Sama halnya dengan feminitas, bahasa juga merupakan sebuah konstruksi
sosial. Pilihan kata yang sering dipakai untuk laki-laki dan perempuan berbeda. Misalnya, perempuan diasosiasikan dengan kata sifat emosional dan pemalu, yang
jarang disebutkan pada laki-laki. Peran tersebut merupakan konstruksi sosial dan
budaya yang merepresentasi kondisi dan situasi masyarakat pengguna bahasa
tersebut (Udasmoro, 2009:20).
Mengutip jurnal yang ditulis oleh Emy Rahmawati dengan judul Melihat
Representasi Wanita dan Pergerakan Feminisme dalam Media Sampul Album
14
Penyanyi Wanita Indonesia pada Masa ke Masa (dari 3 Generasi) Analisis
Semiotik dalam Jurnal Perempuan, feminitas berkembang dalam masyarakat
sebagai sebuah stereotipe yang melekat pada perempuan, bagaimana seharusnya
perempuan berperilaku dan bertindak. Bagi para perempuan modern menjadi
feminin hanyalah salah satu performa untuk mencapai tujuan tertentu.
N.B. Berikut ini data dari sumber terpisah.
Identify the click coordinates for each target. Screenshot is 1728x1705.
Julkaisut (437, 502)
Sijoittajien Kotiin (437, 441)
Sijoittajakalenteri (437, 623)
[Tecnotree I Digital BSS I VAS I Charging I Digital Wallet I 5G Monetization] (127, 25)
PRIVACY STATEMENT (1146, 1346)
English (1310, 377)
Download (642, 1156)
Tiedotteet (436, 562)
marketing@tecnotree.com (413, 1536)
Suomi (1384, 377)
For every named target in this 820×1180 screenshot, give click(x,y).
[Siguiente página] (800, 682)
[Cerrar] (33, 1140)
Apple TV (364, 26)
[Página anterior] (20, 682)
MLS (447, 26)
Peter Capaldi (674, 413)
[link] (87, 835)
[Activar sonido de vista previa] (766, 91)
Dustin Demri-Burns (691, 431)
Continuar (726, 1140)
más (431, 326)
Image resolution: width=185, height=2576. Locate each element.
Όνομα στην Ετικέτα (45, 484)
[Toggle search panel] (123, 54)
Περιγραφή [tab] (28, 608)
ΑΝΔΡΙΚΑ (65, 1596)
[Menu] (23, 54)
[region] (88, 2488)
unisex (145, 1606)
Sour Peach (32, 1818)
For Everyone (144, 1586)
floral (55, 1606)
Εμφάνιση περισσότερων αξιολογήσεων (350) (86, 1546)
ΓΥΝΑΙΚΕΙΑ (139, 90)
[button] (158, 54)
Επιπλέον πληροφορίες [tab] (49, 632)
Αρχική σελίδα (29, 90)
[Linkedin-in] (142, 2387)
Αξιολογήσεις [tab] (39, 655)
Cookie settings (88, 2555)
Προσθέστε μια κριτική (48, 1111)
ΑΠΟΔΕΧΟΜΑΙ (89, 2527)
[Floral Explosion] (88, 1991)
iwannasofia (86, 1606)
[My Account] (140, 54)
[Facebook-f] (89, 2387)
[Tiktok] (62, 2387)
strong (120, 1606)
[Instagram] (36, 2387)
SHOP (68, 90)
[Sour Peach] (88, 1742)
Namun,
tidak serta merta menghilangkan cara pikir tradisional mengenai perempuan. Karena, ketika perempuan berpakaian atau bertindak melawan persepsi
tradisional, ia akan dikritik sebagai perempuan yang tidak feminin (lack of
femininity) (Gauntlett, 2002:10).
3.YouTube sebagai Media Baru (Media Sosial)
Istilah media baru dapat dikatakan lahir seiring dengan masuknya era
digital pada teknologi informasi dan komunikasi di akhir abad ke-20. Era digital
ditandai juga dengan munculnya teknologi internet. Terry Flew
mengklasifikasikan media digital sebagai media yang kontennya berbentuk
gabungan data, teks, suara, dan berbagai jenis gambar yang disimpan dalam
format digital dan disebarlluaskan melalui jaringan kabel optik broadband, satelit,
dan sistem transmisi gelombang mikro (Flew, 2008:2-3).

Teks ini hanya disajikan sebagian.